▸ **What needs to be done**: The reply must consist of one number: how many lines of the data include the word "computer".

▸ **Data to examine**:
------------------------------

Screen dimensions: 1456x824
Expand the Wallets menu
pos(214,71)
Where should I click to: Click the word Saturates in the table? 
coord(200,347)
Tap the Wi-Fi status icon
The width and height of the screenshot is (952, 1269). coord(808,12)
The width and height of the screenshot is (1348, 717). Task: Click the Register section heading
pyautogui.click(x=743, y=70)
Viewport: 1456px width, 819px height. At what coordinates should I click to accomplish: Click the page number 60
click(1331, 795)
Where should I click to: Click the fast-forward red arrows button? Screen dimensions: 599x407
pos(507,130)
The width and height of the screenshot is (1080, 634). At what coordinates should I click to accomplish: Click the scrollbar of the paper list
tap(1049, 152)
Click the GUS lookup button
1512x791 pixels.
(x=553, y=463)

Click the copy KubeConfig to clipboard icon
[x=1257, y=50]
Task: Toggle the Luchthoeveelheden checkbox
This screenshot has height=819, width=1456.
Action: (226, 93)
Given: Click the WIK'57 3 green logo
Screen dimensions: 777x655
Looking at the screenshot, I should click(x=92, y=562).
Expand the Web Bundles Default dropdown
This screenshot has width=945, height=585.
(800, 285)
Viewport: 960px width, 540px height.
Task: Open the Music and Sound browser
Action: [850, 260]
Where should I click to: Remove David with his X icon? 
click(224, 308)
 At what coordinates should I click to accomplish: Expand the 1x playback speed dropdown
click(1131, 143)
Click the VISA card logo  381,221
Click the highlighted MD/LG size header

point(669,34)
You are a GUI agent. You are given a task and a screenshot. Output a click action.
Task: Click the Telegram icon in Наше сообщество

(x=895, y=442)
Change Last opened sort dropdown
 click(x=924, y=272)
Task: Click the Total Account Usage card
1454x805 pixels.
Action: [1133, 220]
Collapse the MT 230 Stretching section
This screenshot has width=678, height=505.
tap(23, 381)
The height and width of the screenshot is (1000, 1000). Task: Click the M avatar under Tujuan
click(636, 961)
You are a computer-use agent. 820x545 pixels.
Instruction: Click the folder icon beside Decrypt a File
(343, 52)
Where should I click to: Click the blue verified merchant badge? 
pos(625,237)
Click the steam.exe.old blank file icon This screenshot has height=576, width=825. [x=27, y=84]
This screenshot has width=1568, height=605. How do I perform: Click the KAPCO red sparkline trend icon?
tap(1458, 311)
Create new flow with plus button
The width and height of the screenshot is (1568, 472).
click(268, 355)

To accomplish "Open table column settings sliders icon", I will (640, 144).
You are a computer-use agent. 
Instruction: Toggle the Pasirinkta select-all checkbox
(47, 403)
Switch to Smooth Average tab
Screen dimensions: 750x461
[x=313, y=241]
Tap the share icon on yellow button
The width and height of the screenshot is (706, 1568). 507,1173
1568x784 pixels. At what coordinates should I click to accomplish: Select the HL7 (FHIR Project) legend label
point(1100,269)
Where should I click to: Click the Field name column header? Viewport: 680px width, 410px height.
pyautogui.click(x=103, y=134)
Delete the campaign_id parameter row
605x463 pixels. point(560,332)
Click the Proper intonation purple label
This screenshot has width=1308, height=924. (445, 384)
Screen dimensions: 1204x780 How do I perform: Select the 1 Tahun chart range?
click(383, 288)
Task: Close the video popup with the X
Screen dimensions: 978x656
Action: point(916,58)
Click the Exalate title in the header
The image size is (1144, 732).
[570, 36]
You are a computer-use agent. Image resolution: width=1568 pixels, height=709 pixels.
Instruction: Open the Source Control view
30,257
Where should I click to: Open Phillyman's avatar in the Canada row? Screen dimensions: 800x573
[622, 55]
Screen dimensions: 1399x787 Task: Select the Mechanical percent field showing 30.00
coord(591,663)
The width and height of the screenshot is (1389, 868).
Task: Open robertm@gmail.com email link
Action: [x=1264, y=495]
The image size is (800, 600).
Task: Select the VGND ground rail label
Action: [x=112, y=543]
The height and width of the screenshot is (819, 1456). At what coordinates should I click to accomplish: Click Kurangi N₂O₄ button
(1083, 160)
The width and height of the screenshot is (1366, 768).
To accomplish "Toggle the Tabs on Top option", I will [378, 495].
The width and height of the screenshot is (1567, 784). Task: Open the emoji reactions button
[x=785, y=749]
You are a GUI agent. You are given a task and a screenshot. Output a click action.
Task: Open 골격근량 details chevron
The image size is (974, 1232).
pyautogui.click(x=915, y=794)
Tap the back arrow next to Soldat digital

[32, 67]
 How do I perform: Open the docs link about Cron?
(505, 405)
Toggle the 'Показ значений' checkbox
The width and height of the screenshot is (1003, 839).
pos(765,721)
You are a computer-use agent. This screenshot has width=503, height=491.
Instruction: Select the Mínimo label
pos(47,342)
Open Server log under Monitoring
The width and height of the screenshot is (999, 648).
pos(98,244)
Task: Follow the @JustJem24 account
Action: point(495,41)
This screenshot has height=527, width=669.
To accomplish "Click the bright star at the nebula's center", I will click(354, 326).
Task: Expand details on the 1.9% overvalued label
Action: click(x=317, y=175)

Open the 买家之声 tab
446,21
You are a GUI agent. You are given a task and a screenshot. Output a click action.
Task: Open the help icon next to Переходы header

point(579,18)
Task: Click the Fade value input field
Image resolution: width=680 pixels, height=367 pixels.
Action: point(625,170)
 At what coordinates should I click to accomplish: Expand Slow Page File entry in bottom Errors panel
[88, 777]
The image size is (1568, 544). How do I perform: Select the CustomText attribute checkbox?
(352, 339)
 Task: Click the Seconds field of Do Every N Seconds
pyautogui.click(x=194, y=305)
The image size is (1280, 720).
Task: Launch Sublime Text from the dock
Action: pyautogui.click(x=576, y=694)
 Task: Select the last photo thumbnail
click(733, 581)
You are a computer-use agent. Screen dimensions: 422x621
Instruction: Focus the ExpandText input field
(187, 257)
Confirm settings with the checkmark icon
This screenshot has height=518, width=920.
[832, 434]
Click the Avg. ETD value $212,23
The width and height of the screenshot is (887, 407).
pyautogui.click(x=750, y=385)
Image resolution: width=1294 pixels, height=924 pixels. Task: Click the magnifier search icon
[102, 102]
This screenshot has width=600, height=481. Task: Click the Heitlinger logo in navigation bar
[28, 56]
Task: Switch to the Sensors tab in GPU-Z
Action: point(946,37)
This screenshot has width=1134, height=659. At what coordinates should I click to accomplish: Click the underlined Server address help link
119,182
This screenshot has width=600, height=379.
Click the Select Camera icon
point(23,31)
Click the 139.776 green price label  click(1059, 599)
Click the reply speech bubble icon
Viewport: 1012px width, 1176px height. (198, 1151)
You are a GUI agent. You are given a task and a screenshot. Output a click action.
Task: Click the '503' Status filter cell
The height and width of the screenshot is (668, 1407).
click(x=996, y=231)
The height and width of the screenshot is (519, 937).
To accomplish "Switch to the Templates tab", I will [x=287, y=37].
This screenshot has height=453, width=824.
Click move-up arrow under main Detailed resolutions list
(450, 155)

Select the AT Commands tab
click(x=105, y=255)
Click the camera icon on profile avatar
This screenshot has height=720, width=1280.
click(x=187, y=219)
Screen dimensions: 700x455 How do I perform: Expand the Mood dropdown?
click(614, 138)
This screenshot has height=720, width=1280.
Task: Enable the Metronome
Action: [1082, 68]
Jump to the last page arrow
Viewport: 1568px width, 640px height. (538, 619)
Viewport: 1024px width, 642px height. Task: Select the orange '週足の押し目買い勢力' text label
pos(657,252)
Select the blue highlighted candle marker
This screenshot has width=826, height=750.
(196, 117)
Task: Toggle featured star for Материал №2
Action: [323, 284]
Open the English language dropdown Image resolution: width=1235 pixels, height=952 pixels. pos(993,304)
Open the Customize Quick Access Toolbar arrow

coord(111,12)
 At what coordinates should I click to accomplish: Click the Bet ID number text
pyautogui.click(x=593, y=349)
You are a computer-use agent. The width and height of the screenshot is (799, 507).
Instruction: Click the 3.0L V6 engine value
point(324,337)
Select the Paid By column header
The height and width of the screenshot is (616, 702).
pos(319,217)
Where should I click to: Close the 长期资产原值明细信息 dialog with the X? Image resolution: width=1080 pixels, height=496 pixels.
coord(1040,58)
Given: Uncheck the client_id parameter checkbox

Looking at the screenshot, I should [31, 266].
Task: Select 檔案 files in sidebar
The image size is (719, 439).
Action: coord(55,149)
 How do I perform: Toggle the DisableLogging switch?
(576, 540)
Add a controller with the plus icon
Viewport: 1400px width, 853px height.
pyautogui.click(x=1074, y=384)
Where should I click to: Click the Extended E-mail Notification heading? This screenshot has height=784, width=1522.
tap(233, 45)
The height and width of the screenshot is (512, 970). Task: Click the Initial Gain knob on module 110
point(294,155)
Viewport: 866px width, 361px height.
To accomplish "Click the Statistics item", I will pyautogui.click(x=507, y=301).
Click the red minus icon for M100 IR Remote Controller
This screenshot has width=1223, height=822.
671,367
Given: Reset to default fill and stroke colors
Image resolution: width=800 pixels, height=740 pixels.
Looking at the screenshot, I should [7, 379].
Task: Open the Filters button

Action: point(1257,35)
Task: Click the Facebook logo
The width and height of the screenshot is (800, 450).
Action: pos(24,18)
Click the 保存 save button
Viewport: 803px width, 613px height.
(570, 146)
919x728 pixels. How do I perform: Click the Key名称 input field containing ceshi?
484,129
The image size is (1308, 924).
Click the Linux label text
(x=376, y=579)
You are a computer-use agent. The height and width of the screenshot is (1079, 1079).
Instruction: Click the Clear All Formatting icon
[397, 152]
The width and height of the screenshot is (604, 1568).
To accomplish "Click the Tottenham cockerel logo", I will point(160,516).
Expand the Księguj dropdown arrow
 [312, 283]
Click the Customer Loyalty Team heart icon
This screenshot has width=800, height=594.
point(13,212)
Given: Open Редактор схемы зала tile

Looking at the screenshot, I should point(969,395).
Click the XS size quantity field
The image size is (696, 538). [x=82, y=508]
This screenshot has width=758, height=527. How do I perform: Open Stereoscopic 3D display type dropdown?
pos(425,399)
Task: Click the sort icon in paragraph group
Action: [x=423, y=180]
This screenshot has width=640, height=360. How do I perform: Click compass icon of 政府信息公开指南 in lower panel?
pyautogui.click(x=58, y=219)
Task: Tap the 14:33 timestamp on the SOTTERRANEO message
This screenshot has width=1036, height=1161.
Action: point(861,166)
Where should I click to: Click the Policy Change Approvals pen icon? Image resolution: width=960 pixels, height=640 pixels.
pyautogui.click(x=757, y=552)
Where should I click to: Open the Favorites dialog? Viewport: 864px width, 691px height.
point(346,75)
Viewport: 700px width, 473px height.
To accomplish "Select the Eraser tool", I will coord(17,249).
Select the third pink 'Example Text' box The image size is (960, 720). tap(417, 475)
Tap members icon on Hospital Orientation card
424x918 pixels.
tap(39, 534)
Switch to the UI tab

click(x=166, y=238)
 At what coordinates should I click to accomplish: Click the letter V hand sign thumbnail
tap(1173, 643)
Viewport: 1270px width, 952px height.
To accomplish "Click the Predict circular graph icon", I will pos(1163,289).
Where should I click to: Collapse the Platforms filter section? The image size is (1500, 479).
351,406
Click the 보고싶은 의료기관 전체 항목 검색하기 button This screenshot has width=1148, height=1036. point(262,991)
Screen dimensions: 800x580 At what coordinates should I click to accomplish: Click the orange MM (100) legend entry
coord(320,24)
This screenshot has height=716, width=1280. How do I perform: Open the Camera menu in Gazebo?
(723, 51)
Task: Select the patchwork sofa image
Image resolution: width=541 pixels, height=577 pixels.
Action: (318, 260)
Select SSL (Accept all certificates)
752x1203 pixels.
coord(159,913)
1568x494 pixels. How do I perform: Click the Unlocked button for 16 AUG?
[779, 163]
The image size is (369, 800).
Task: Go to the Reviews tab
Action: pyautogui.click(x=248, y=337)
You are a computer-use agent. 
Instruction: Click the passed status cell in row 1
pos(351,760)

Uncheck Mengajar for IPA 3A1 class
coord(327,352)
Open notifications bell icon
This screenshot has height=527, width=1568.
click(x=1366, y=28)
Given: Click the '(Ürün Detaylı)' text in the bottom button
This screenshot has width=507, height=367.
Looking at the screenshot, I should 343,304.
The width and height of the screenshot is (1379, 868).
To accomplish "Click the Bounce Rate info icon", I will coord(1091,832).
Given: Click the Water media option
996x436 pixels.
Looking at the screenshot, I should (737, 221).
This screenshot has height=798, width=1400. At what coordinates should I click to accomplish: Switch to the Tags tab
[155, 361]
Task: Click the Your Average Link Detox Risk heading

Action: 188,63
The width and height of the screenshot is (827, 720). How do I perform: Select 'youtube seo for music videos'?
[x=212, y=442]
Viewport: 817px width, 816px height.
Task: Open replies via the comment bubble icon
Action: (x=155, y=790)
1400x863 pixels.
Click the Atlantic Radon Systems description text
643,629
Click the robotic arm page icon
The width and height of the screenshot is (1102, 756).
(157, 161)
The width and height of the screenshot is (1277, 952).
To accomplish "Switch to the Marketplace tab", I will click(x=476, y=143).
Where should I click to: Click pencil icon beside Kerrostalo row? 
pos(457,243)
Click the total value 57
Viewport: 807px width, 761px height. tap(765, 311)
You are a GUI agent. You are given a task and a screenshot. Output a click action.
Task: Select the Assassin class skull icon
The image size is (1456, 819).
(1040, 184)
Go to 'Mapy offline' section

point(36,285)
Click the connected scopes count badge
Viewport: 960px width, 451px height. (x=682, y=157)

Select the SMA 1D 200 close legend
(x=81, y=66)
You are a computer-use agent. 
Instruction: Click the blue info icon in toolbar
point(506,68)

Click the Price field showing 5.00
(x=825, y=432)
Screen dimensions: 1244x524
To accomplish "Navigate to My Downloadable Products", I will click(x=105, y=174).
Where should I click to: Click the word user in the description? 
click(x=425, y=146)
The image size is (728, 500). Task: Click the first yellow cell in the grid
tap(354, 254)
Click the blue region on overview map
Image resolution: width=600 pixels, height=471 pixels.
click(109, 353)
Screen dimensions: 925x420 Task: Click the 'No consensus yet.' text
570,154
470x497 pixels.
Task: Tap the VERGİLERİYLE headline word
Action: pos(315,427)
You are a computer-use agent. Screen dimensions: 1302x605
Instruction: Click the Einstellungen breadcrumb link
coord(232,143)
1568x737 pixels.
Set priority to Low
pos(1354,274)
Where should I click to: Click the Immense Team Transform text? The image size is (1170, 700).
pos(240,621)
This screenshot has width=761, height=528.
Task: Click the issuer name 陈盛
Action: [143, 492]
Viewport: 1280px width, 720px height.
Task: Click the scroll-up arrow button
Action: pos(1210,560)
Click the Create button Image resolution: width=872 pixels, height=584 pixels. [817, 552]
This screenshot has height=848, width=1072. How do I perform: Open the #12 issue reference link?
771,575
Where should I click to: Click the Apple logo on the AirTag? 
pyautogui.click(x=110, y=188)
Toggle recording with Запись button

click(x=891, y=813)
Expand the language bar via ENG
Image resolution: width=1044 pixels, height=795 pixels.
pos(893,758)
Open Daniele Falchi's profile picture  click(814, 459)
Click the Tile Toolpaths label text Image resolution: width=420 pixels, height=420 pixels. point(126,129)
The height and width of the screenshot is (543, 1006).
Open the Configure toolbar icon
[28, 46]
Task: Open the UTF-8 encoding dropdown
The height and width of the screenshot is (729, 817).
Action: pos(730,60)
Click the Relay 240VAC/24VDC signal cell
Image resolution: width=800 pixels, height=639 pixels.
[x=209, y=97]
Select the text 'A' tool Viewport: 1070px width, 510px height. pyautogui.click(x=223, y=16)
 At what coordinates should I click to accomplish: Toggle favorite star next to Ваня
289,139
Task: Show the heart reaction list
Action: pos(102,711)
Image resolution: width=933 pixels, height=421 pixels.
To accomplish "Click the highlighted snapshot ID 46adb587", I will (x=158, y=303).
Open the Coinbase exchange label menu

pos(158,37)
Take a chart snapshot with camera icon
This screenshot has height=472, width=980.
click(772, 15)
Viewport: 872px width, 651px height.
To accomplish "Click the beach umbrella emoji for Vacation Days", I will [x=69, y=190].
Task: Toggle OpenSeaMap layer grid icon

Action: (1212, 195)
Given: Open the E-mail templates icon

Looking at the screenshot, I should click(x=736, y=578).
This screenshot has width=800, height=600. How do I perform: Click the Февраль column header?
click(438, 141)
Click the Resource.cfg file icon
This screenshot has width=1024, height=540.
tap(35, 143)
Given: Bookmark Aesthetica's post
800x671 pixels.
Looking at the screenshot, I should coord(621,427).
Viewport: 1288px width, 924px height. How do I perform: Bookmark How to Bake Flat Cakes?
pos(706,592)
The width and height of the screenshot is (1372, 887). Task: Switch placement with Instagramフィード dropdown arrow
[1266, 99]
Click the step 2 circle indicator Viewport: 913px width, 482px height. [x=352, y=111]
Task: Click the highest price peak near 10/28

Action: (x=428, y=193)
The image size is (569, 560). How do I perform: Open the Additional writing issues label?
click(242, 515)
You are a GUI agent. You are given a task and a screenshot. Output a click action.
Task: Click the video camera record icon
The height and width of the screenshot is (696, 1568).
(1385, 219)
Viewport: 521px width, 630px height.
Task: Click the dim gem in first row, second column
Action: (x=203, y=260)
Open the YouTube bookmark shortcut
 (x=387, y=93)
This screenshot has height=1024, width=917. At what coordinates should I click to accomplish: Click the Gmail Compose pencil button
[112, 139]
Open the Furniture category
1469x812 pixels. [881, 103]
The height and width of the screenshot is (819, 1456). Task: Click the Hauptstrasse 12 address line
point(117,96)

------------------------------

▸ **Exercise solution**: 10